(Records excerpted from a collection)
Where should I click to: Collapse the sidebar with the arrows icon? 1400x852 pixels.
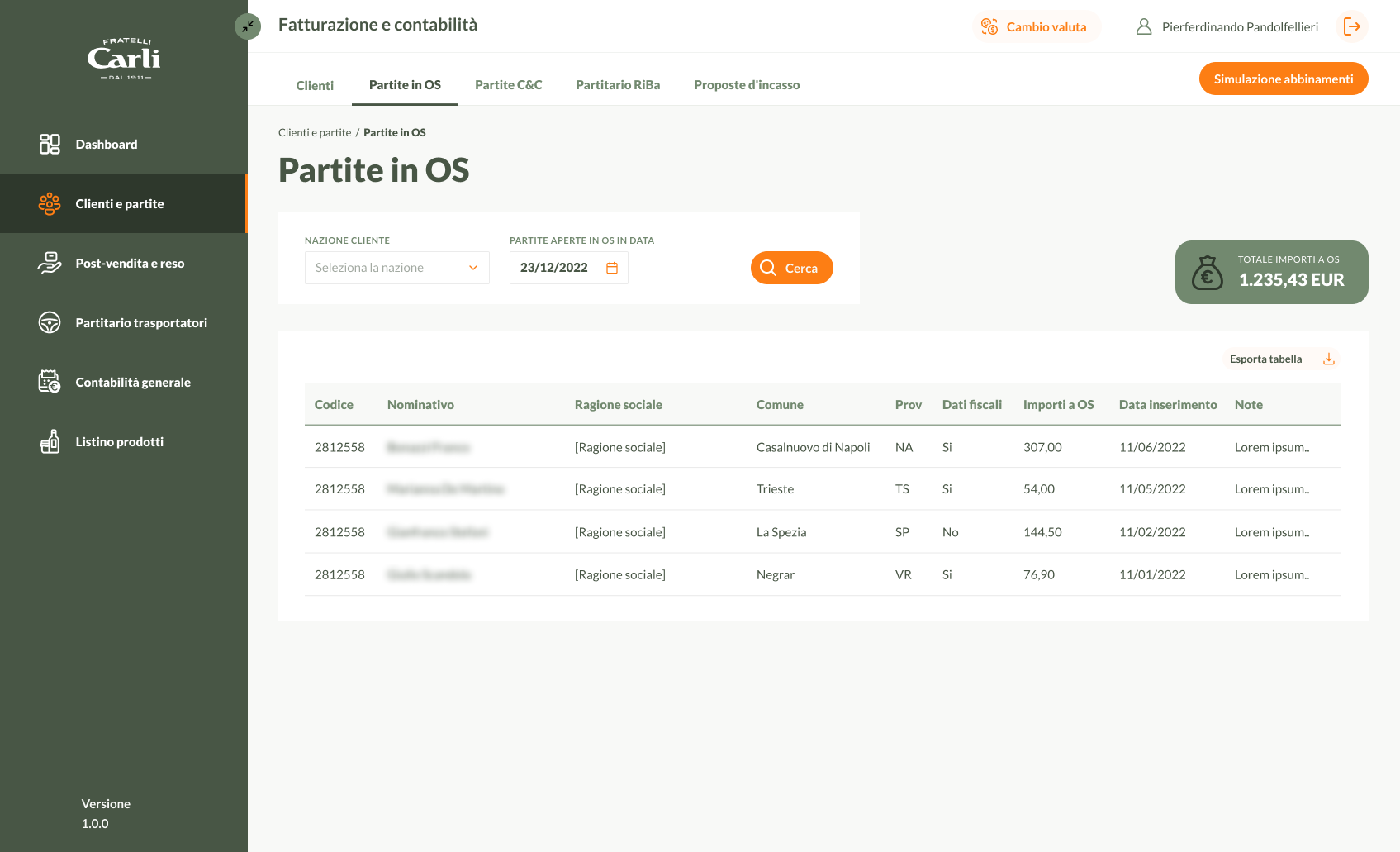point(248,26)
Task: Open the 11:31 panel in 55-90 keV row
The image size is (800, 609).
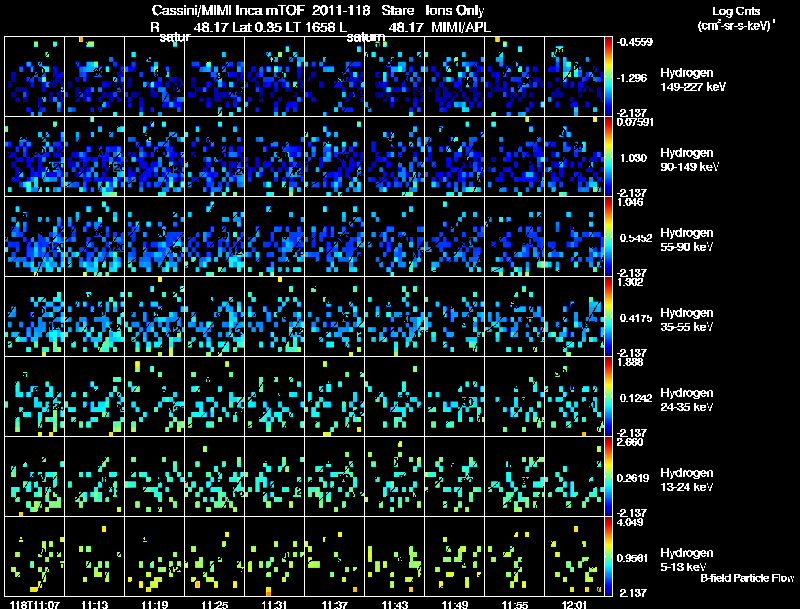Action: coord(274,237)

### To do
Retype the records exactly. Any image in them should not appear in what you write.

### Finished exercise
Where should I click to: Collapse the sidebar with the arrows icon? 1400x852 pixels.
point(248,26)
Task: Open the 11:31 panel in 55-90 keV row
The image size is (800, 609).
Action: coord(274,237)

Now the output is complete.